Così ha deciso la Cassazione Penale, con sentenza dell’8 febbraio 2012, n.18687: “Il medico di base convenzionato con il Servizio Sanitario Nazionale, che rilascia un certificato medico di proroga della malattia senza effettuare la visita, ma solo sulla base di una telefonata del paziente commette il reato di falsificazione di certificati ai sensi dell’art.480 c.p. Il paziente che, consapevole della falsità del certificato, lo utilizza si rende colpevole del reato di uso di atto falso”.
Nel fatto in esame, un medico condotto aveva prorogato di alcuni giorni la prognosi di una paziente, senza averla visitata, sulla base solo di una telefonata in cui la stessa confermava al dottore il persistere dei sintomi della malattia riscontrati nella precedente visita.
Per quanto sopra, il sanitario è stato ritenuto colpevole del reato di falsità ideologica commessa dal Pubblico Ufficiale in certificati o in autorizzazioni amministrative.
Infatti, il tenore della norma in oggetto sanziona “il pubblico ufficiale, che, nell’esercizio delle sue funzioni, attesta falsamente, in certificati o autorizzazioni amministrative, fatti dei quali l’atto è destinato a provare la verità”.
La Suprema Corte ha confermato che “il medico di base, convenzionato con il Servizio Sanitario Nazionale assume la qualifica di Pubblico Ufficiale, in quanto svolge un’attività amministrativa disciplinata da norme di diritto pubblico”.
Da ciò consegue che “non è consentito al medico effettuare valutazioni o prescrizioni semplicemente sulla base di dichiarazioni effettuate per telefono (…)” , senza un riscontro diretto del sanitario.
“La falsa attestazione, quindi, non attiene alle condizioni di salute della paziente, quanto al fatto che il medico ha emesso un certificato senza effettuare una previa visita e senza alcuna verifica oggettiva delle condizioni di salute”
In questo modo, in concorso con il medico è stata anche condannata anche la paziente per aver fatto uso di certificato falso.

===

* **Attività da svolgere 1**: Stabilisci se le seguenti affermazioni concordano con il brano sulla sentenza della Cassazione, rispondendo sì o no e citando le parole decisive del testo. (a) Il medico aveva prorogato la prognosi dopo aver visitato di nuovo la paziente. (b) Secondo la Suprema Corte, il medico di base convenzionato assume la qualifica di Pubblico Ufficiale. (c) La falsa attestazione riguarda le condizioni di salute della paziente.
* **Attività da svolgere 2**: Spiega, basandoti sul brano sulla sentenza della Cassazione, perché il medico di base convenzionato con il Servizio Sanitario Nazionale assume la qualifica di Pubblico Ufficiale.
* **Attività da svolgere 3**: Ricopia dal brano sulla sentenza della Cassazione il passo che va da "Da ciò consegue" a "di certificato falso.".
Il materiale riportato qui sotto non ha alcun ruolo in questo lavoro.

* **Materiale fornito**:
===

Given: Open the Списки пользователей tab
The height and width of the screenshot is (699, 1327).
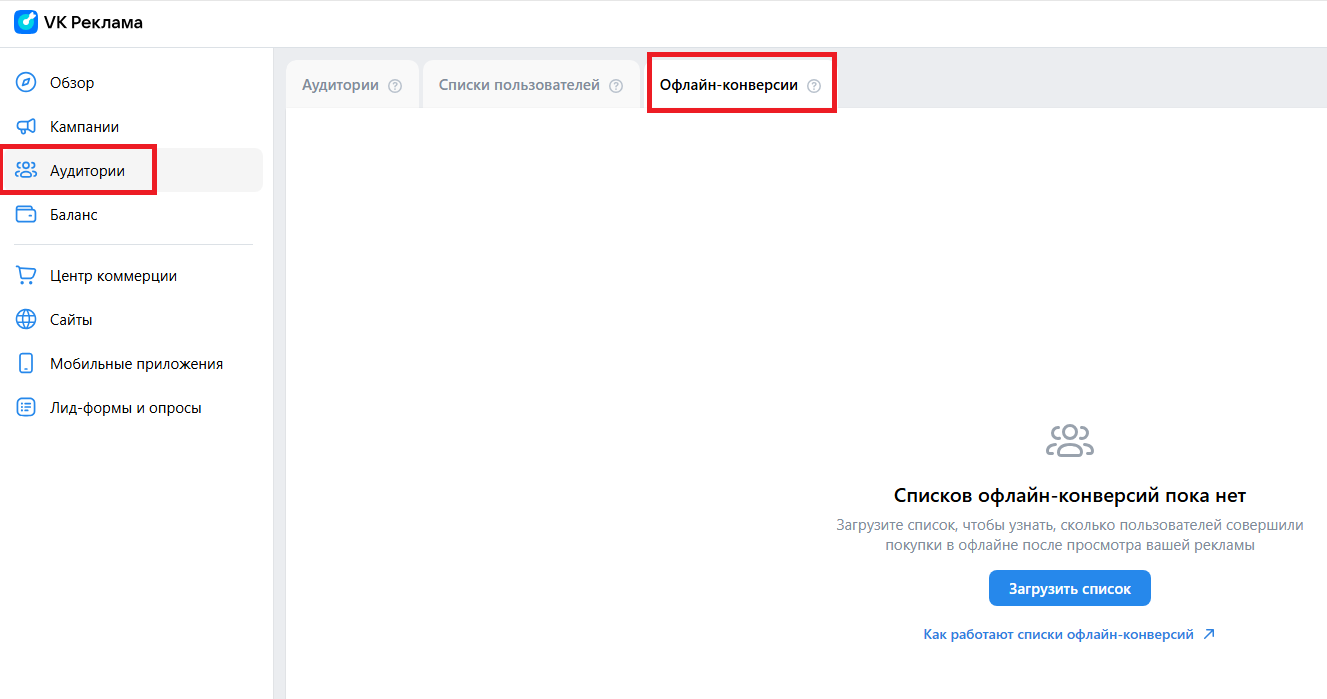Looking at the screenshot, I should 519,85.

===

* **Risposta finale 1**:
(a) No: "senza averla visitata, sulla base solo di una telefonata".
(b) Sì: "il medico di base, convenzionato con il Servizio Sanitario Nazionale assume la qualifica di Pubblico Ufficiale".
(c) No: "non attiene alle condizioni di salute della paziente".

* **Risposta finale 2**: Il medico di base convenzionato assume la qualifica di Pubblico Ufficiale perché svolge un'attività amministrativa. Questa attività è disciplinata da norme di diritto pubblico.

* **Risposta finale 3**:
Da ciò consegue che “non è consentito al medico effettuare valutazioni o prescrizioni semplicemente sulla base di dichiarazioni effettuate per telefono (…)” , senza un riscontro diretto del sanitario.
“La falsa attestazione, quindi, non attiene alle condizioni di salute della paziente, quanto al fatto che il medico ha emesso un certificato senza effettuare una previa visita e senza alcuna verifica oggettiva delle condizioni di salute”
In questo modo, in concorso con il medico è stata anche condannata anche la paziente per aver fatto uso di certificato falso.